Rire de l’histoire pour survivre à la castration originelle

(Les 1001 années de la nostalgie de Rachid Boudjedra)

Artiste militant, Rachid Boudjedra conçoit l’exercice de l’écriture comme un travail d’hygiène mentale. Selon ses propres mots, il s’agirait d’« une ascèse sur l’être par rapport à la personnalité algérienne »1 ou d’une « descen[te] dans les boyaux et les couches profondes de la réalité et de la conscience arabes »2. Dans son pamphlet fis de la haine, il parle même de la nécessité d’une psychanalyse sociale pour son pays : « La société algérienne a besoin d’une sorte de psychanalyse sociale qui aille jusqu’au bout d’elle-­même, vérifie ses paramètres, corrige ses hypocrisies, développe sa rationalité, en un mot émerge du chaos mental pour mieux maîtriser le monde du soi et le monde de l’autre »3. Cet enjeu dicte ce que l’on peut considérer comme les deux principaux axes thématiques de sa production littéraire, à savoir, l’interrogation de l’Histoire, passée comme actuelle, et la quête passionnée de la modernité.
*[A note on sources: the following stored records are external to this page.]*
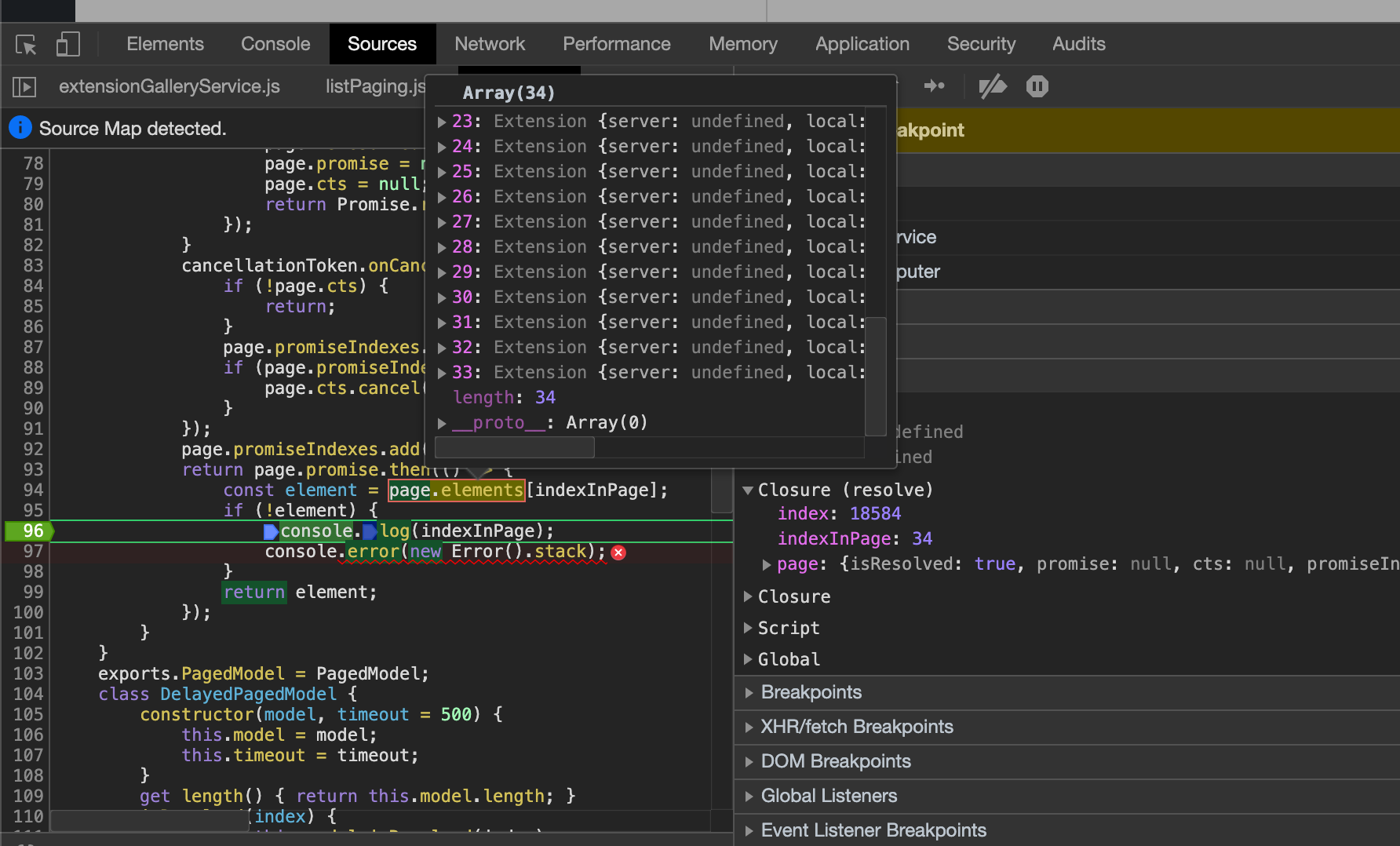Click the text field below the array list
1400x846 pixels.
pyautogui.click(x=514, y=447)
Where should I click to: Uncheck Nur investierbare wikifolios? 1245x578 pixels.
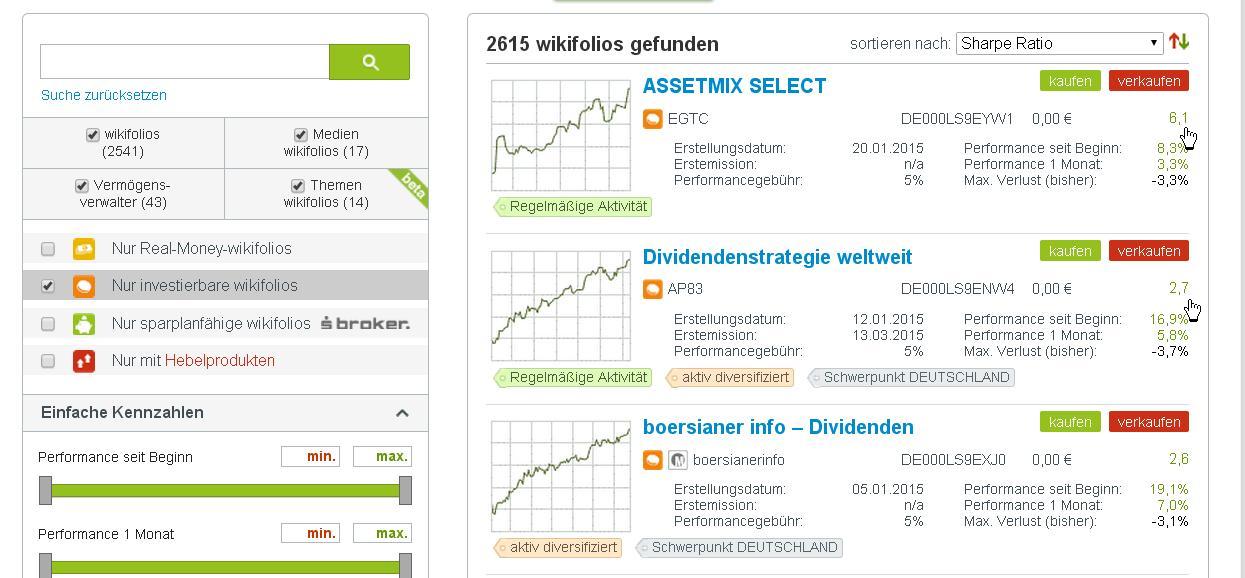click(47, 286)
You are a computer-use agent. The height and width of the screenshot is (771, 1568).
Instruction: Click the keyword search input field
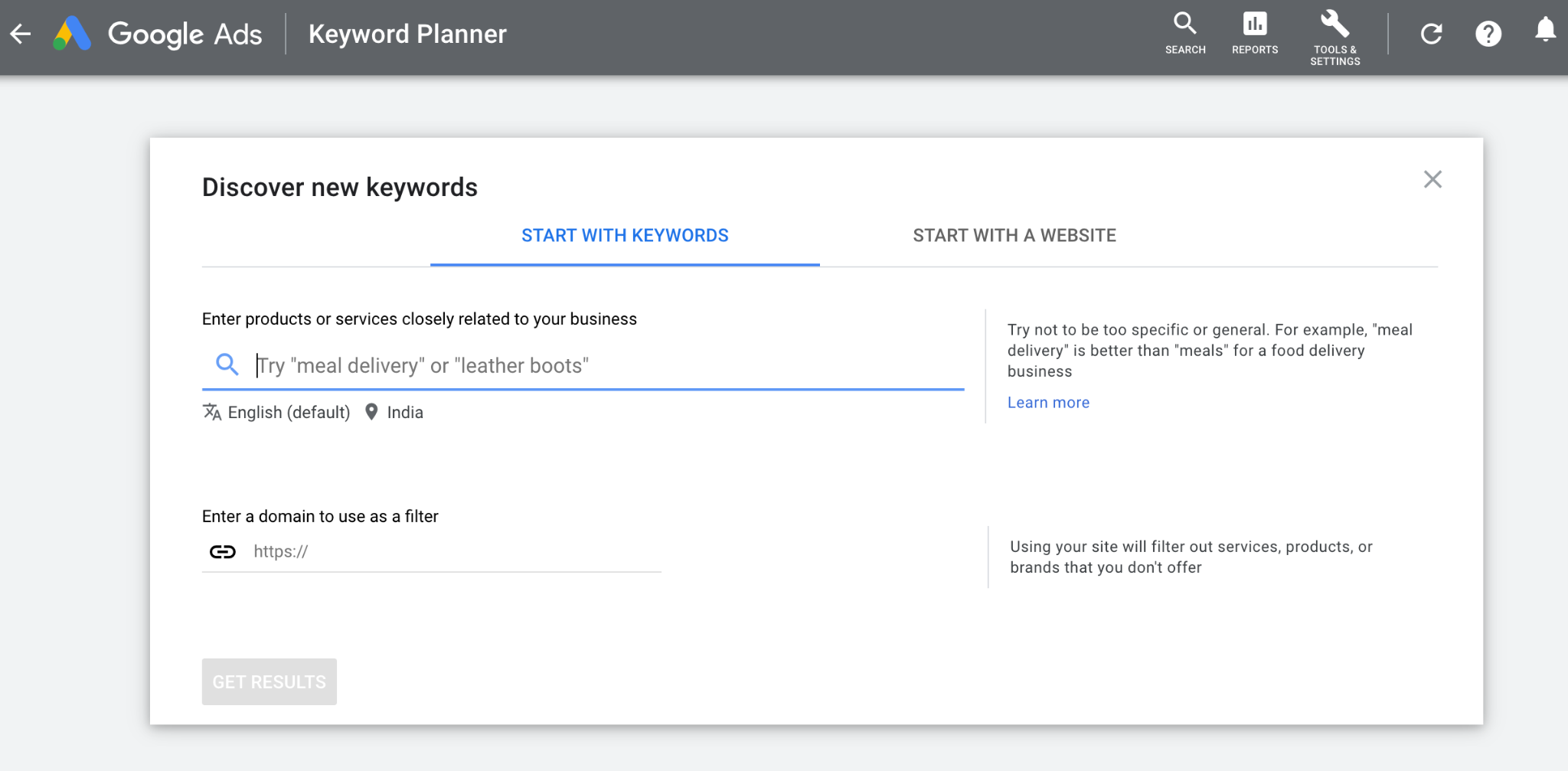click(x=605, y=366)
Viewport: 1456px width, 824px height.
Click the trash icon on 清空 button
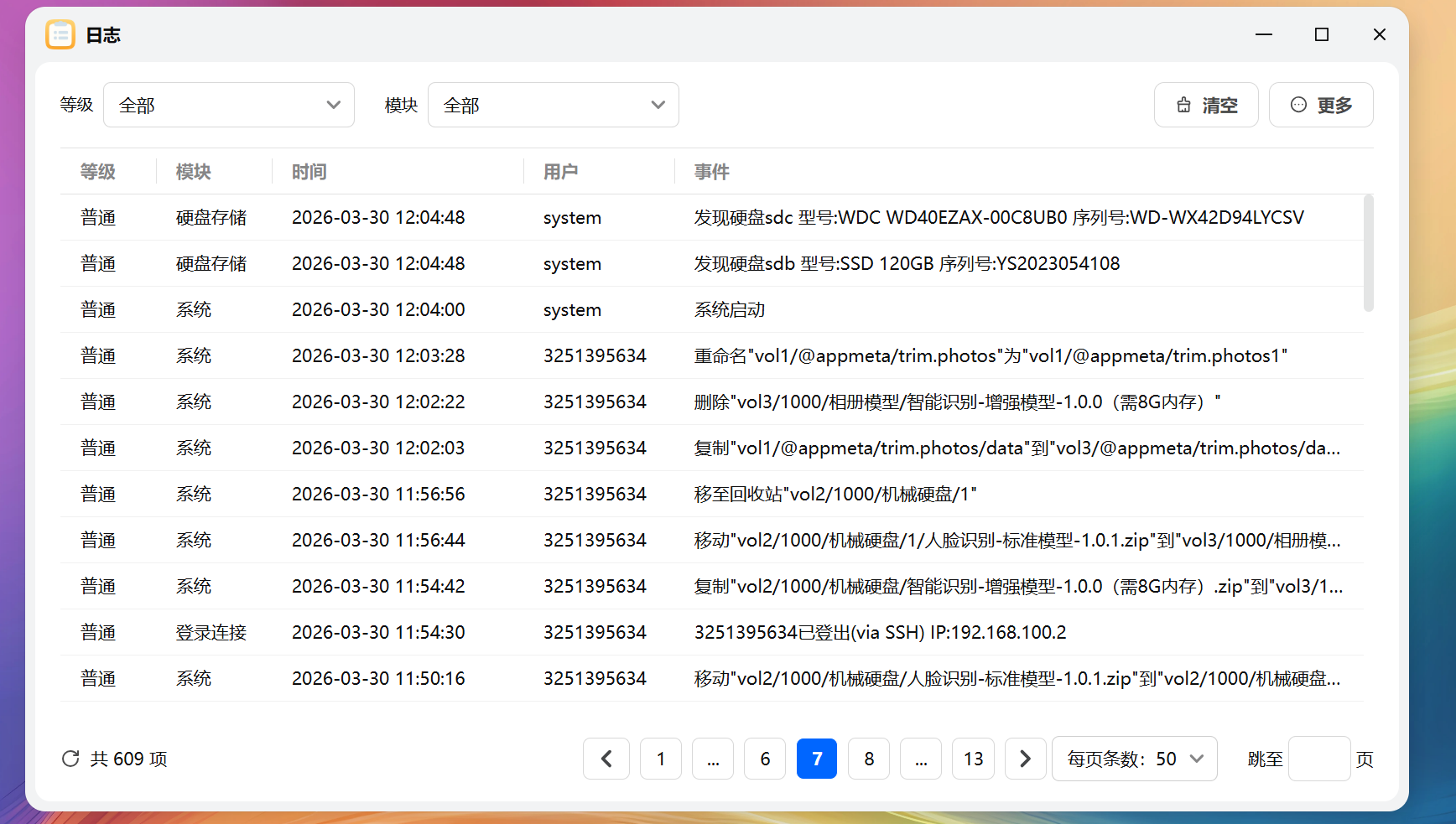[1183, 105]
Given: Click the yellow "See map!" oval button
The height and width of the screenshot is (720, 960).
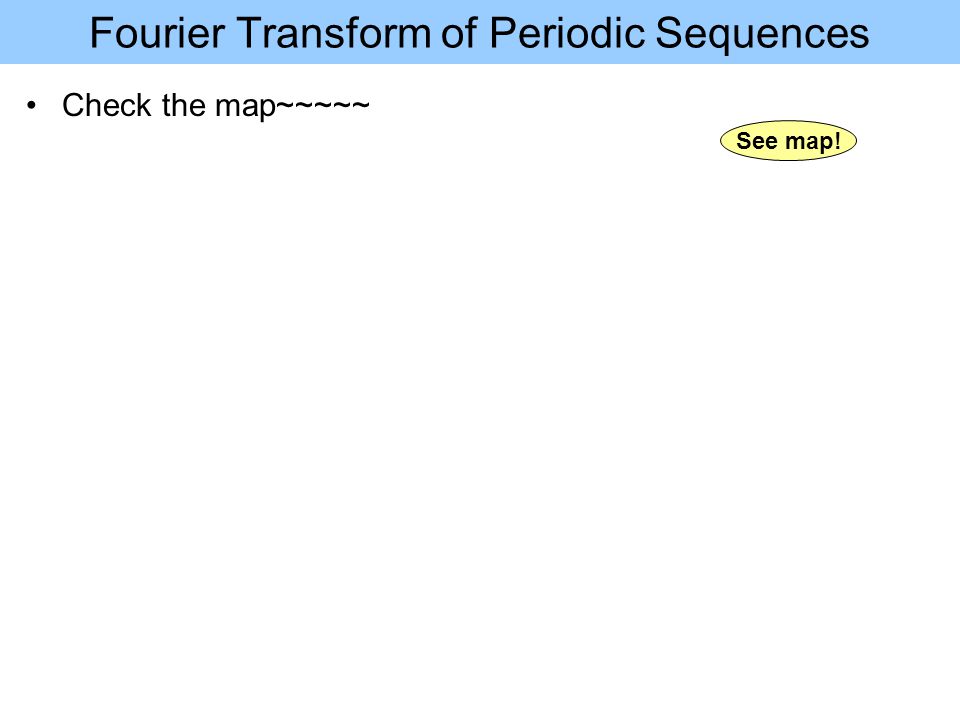Looking at the screenshot, I should tap(788, 141).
En effet, ainsi que l’indique Charles Bonn, le roman boudjedrien investit sous des angles divers la relation à l’Histoire :

Rapport direct à l’actualité politique, mais aussi réaction, à la fois d’opposition et de fascination, à la latence de structures patriarcales alliées « aux mouches et à Dieu » pour éviter le progrès et occulter la mémoire. […] Rapport...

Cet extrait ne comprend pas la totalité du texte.